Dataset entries
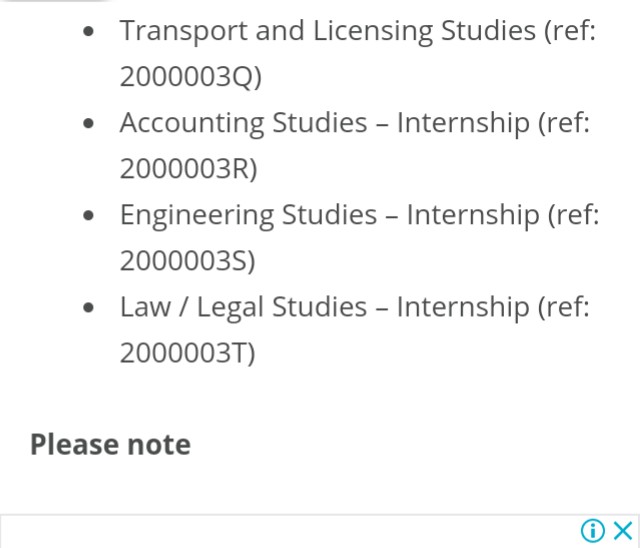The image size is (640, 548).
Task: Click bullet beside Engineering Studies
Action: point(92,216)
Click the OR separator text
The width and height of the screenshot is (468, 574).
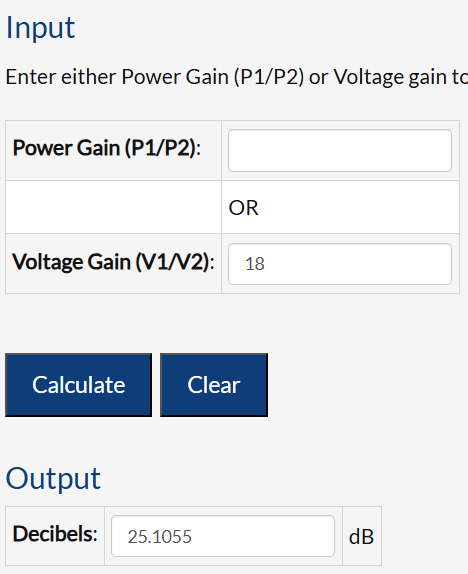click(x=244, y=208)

About this exercise: All lines from the one containing "The width and" through the end of the data are to be written out exactly, with nothing added; skip the pictures.

Result of the exercise:
The width and height of the screenshot is (468, 574).
click(x=244, y=208)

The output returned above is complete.